Titre orignal : Peterloo

Réalisateur : Mike Leigh

Scénario : Mike Leigh

Acteurs : Rory Kinnear, Maxine Peake, Pearce Quigley, David Moorst

Distributeur : –

Genre : Drame historique

Durée : 2h34

Date de sortie : –

3,5/5

On ne savait pas le cinéma de Mike Leigh si politique. En tout cas pas à une échelle aussi épique et universelle. La politique des mœurs et d’une société prises en étau entre la vérité et le mensonge, oui, bien sûr, cela nous est bien familier, grâce à la plupart de ses films magistraux, des orfèvreries cinématographiques tout en petites touches assassines. Mais de là à s’essayer à une grande fresque historique, le pas est considérable pour un réalisateur plutôt connu pour son regard acerbe sur la société britannique contemporaine.
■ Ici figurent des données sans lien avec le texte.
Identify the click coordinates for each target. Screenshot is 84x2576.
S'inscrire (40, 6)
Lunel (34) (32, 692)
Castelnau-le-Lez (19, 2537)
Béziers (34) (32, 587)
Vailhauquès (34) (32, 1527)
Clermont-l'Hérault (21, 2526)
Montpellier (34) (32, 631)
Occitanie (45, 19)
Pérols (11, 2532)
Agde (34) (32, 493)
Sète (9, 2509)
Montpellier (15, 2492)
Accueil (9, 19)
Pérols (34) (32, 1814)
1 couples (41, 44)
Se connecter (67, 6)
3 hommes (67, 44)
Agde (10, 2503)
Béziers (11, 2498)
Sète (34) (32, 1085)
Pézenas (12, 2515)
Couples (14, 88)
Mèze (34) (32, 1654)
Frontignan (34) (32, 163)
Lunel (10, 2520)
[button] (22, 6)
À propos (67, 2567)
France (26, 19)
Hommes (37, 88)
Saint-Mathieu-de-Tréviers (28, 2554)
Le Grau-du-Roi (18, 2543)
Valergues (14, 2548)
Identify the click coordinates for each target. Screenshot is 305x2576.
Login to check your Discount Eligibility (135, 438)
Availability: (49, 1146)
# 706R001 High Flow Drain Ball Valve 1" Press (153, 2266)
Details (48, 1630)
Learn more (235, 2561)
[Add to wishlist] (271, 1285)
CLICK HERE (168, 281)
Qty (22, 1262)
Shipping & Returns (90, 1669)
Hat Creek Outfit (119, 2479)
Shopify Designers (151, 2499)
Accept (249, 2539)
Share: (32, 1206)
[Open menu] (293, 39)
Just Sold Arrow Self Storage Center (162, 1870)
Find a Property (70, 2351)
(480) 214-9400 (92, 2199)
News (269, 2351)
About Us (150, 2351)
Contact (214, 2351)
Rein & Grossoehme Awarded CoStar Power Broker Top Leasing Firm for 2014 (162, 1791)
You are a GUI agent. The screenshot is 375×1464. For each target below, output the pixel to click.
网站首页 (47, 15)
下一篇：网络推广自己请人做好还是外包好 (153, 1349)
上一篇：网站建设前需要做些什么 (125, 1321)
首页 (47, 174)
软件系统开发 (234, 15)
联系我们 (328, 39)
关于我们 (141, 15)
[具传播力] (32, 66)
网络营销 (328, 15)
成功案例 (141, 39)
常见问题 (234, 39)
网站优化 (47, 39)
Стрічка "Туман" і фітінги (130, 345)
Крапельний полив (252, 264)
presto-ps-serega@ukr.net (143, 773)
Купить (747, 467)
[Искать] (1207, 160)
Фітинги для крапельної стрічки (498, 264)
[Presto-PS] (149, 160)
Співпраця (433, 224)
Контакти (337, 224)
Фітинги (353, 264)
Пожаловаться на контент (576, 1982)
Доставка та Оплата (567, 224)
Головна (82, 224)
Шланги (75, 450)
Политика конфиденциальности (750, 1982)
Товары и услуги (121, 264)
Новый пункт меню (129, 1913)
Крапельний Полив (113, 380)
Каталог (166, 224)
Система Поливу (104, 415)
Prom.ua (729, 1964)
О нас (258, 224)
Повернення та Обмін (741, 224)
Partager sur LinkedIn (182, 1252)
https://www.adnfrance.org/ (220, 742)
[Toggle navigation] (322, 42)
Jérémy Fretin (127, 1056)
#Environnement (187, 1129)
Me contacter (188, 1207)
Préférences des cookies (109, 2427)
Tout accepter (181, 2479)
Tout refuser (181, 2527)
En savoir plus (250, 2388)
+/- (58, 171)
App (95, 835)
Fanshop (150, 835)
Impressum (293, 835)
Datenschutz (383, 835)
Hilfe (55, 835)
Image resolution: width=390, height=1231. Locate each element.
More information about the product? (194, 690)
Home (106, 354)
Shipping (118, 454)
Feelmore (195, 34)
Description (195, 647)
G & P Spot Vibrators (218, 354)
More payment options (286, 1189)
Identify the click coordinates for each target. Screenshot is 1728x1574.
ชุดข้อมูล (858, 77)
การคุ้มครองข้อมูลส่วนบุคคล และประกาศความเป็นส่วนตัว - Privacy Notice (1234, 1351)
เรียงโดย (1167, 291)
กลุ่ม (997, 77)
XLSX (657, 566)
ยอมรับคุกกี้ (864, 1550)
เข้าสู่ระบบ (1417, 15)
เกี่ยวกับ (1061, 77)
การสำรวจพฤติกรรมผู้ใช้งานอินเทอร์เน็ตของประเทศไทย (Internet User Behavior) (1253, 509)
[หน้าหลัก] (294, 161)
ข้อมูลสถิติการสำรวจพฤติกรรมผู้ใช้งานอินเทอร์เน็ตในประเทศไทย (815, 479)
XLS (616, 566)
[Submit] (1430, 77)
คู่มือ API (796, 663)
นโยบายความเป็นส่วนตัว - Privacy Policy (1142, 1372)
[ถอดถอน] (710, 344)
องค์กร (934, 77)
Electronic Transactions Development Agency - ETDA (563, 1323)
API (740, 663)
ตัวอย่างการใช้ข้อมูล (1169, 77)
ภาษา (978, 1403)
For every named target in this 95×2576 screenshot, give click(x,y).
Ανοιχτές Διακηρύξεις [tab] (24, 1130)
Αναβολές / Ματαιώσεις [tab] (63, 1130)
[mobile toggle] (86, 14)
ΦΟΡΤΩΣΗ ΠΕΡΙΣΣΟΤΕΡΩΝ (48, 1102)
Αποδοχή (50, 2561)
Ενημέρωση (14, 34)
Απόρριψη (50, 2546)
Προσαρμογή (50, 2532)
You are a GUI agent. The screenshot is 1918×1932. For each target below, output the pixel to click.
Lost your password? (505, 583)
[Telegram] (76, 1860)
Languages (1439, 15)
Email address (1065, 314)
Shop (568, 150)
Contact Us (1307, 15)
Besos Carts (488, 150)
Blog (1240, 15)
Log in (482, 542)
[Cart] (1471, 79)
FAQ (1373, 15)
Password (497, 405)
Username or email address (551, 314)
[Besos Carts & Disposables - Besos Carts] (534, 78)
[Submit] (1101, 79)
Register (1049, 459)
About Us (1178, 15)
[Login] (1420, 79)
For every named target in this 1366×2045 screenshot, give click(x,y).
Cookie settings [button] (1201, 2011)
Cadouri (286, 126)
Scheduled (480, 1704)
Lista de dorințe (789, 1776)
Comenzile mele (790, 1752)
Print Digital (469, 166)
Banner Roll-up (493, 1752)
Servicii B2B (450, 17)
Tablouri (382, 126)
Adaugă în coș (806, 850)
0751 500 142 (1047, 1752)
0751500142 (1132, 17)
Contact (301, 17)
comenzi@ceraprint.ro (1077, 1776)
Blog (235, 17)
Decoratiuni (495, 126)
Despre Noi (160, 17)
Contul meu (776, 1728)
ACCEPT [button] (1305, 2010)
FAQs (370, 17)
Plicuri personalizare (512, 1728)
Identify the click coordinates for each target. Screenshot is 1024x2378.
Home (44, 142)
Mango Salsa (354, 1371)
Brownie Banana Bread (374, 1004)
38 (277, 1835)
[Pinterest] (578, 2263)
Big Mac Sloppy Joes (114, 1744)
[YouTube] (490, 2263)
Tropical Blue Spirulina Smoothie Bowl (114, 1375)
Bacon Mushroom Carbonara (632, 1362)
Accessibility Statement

Il l’a cependant franchi avec brio par le biais de Peterloo, un brûlot en guise de film, un festin pour les yeux sur fond de mise en question radicale de la démocratie, une œuvre maudite également puisque sa première française au Festival de Dinard se fait tardivement, après que d’autres, à Cannes et à La Rochelle, n’ont pas daigné lui donner sa chance. Ce n’est évidemment pas un film facile, aucunement mijoté à la sauce hollywoodienne que le réalisateur anglais déteste tant, déjà par rapport à sa durée conséquente et par sa structure chorale, où les discours politiques à répétition, puis le massacre à Manchester, prennent le pas sur une approche d’identification plus classique et accessible. Il s’agit néanmoins d’un film majeur, fort et brut, idéaliste et sophistiqué, un rappel plus que salutaire que beaucoup reste à faire en termes d’égalité démocratique, deux-cents ans après ce premier pas vers une prise en considération et une représentation réelle du peuple. Un film qu’il est indispensable de voir sur grand écran, afin d’en apprécier toute l’envergure épique et le projet esthétique hors pair, mais que le public français risque fortement de ne voir qu’en ligne, sur la plateforme de son producteur américain, Amazon Studios, à cause de la frilosité des principaux distributeurs français, démarchés en vain par Leigh.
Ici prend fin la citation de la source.